Goal →
Rewrite the lines of the items below, substituting "green rhombus marker" for "green diamond marker" and keeping everything else unchanged. Leave the pictures out.

————

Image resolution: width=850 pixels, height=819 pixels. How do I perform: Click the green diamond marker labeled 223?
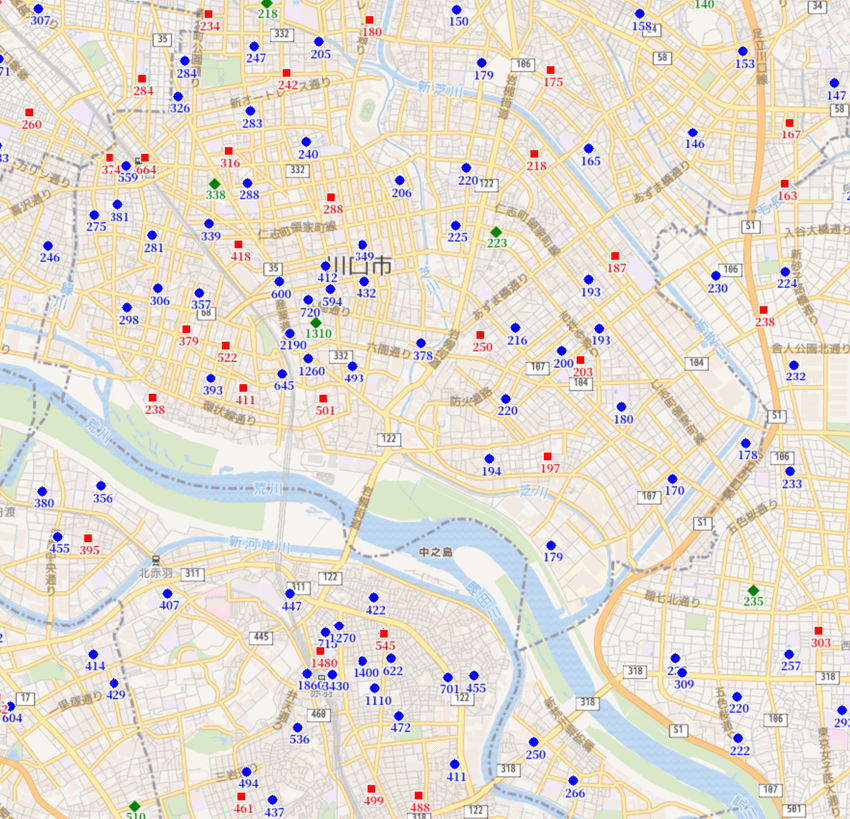pyautogui.click(x=496, y=231)
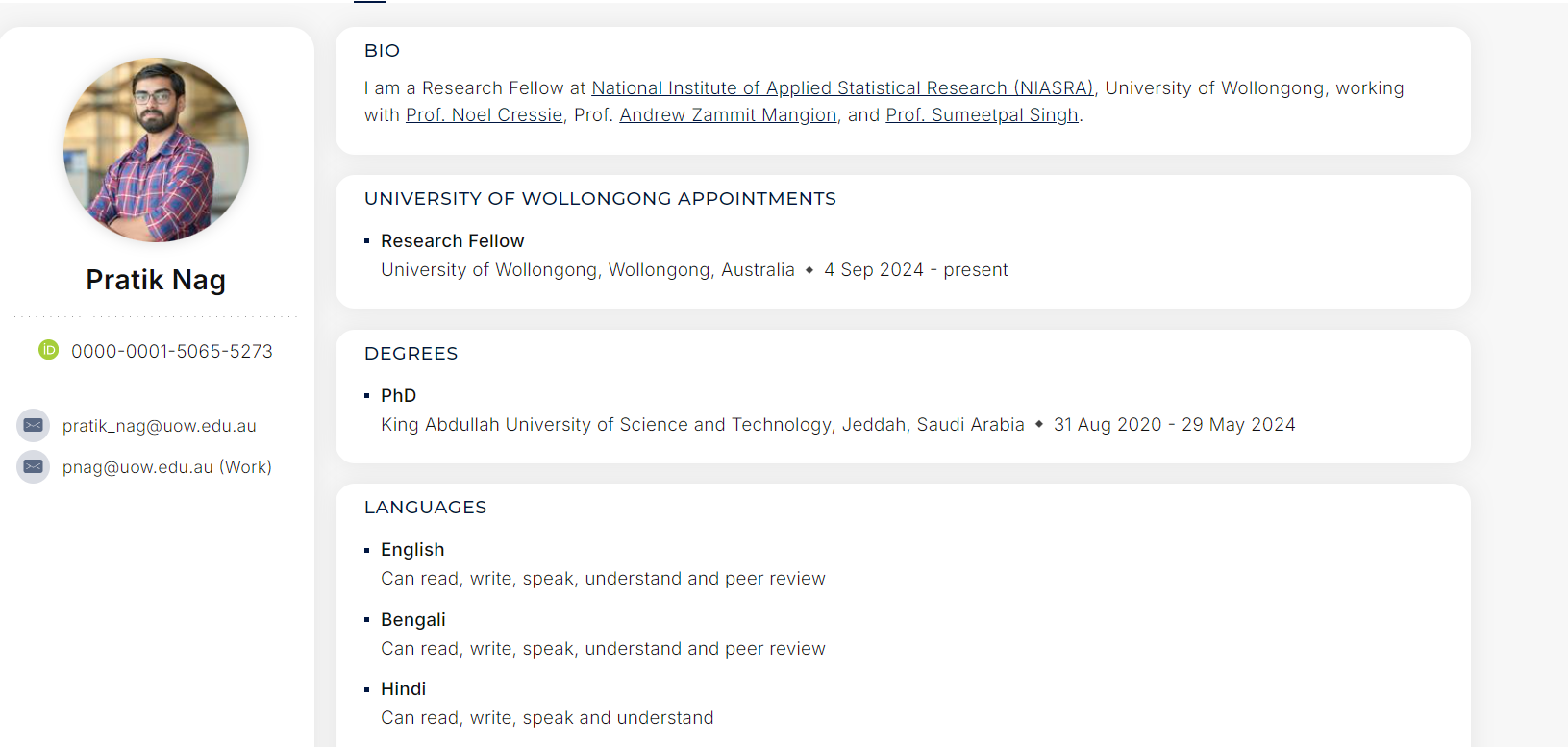This screenshot has width=1568, height=747.
Task: Open the Prof. Sumeetpal Singh link
Action: 982,115
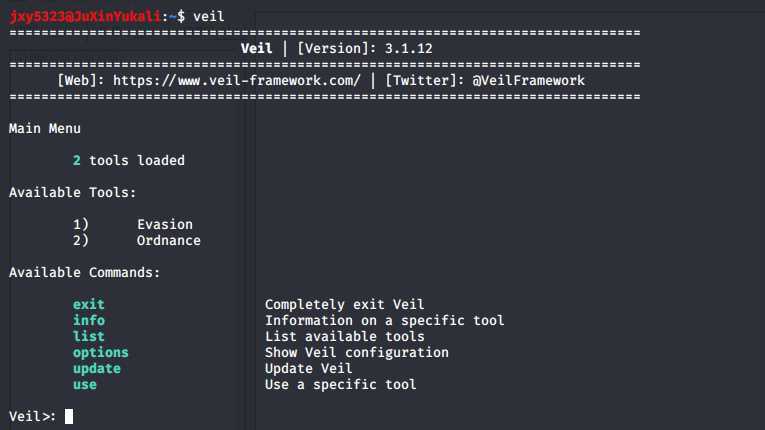Screen dimensions: 765x430
Task: Click the '2 tools loaded' status line
Action: point(129,161)
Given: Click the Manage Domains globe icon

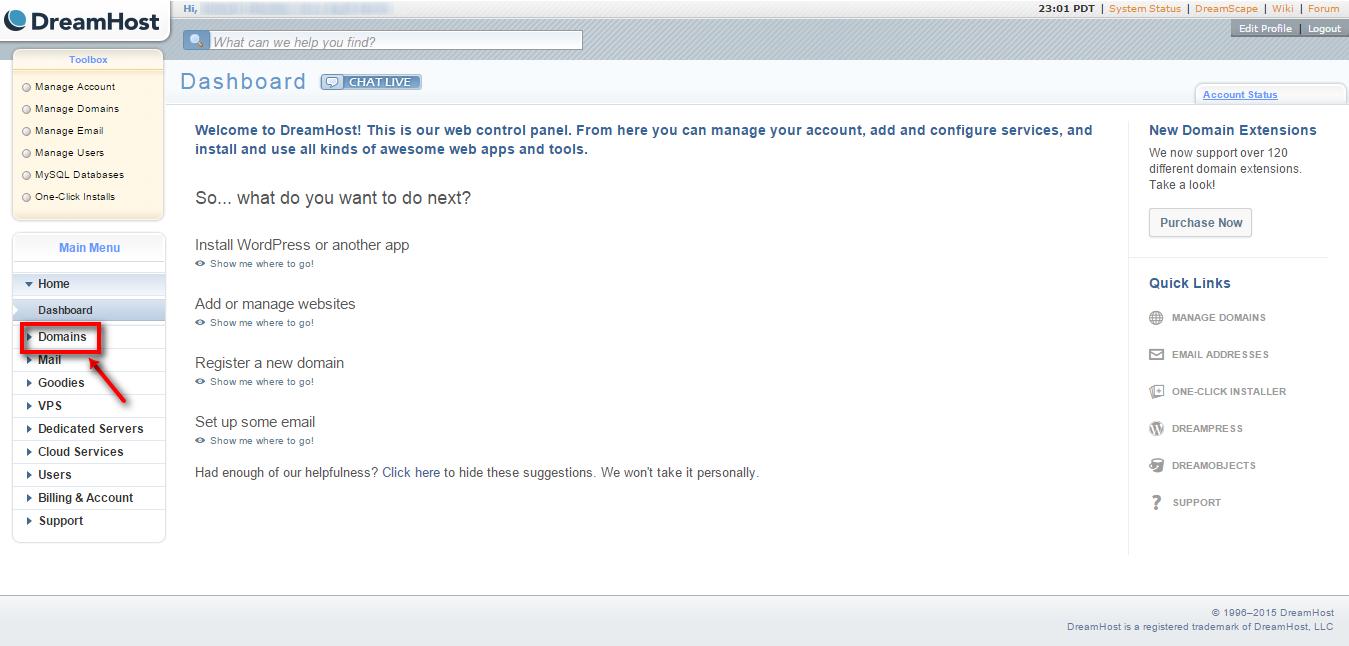Looking at the screenshot, I should click(1156, 318).
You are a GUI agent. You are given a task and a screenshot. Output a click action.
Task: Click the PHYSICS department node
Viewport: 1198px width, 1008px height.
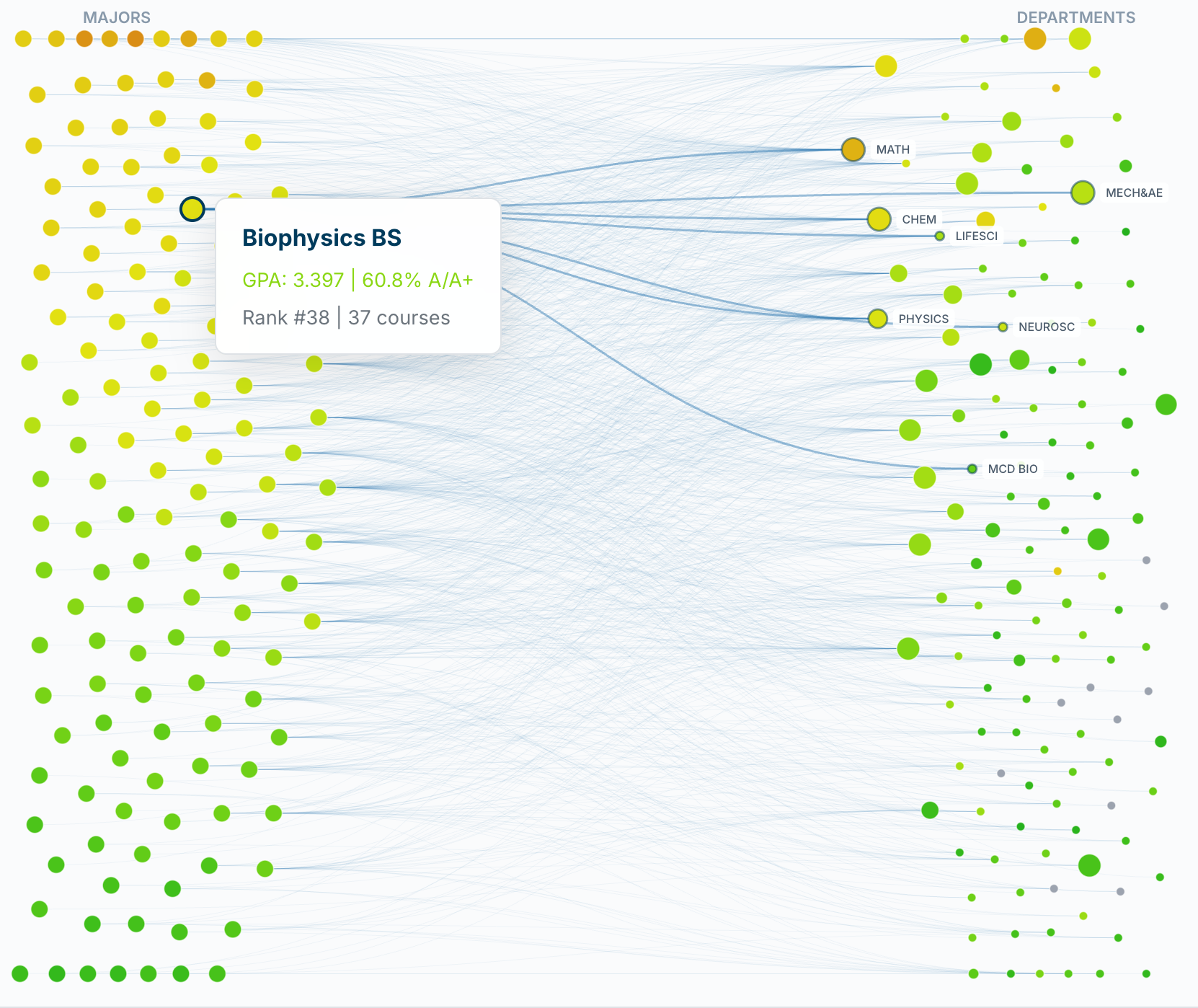point(877,319)
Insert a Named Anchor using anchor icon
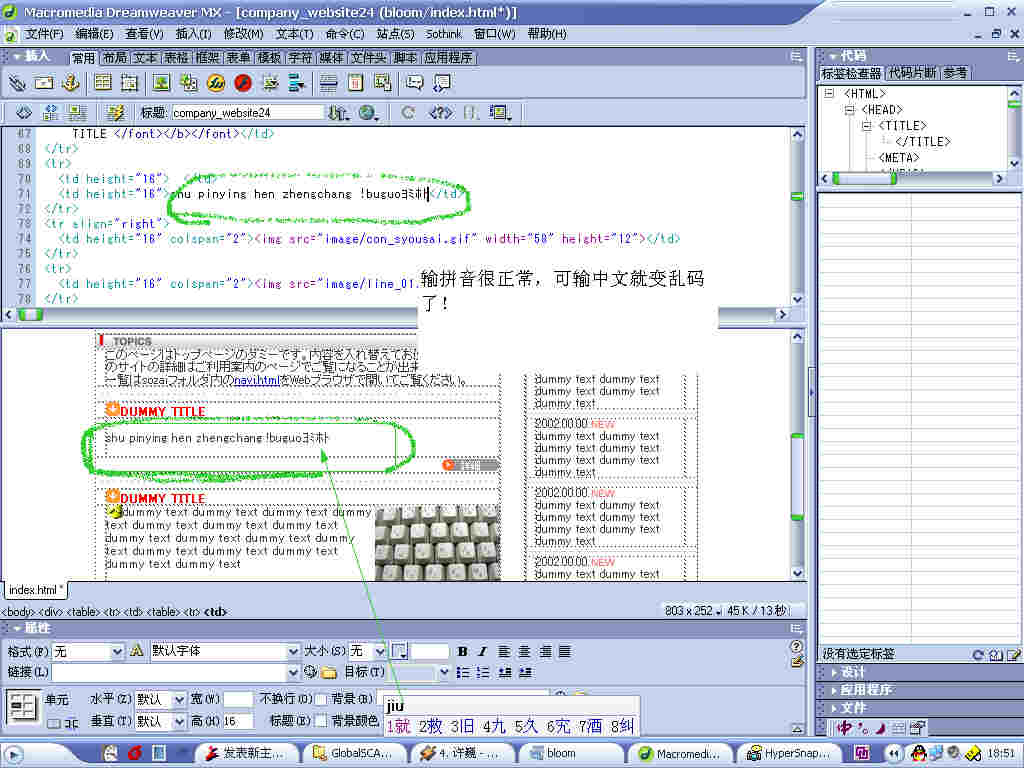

————

Exercise response →
Image resolution: width=850 pixels, height=819 pixels. How do I perform: Click the green rhombus marker labeled 223?
pyautogui.click(x=496, y=231)
This screenshot has width=1568, height=747.
Task: Open the Prof. Sumeetpal Singh link
Action: 982,115
Screen dimensions: 765x430
Task: Click the '2 tools loaded' status line
Action: point(129,161)
Given: Click the Manage Domains globe icon

Looking at the screenshot, I should click(1156, 318).
You are a GUI agent. You are given a task and a screenshot. Output a click action.
Task: Click the PHYSICS department node
Viewport: 1198px width, 1008px height.
point(877,319)
Insert a Named Anchor using anchor icon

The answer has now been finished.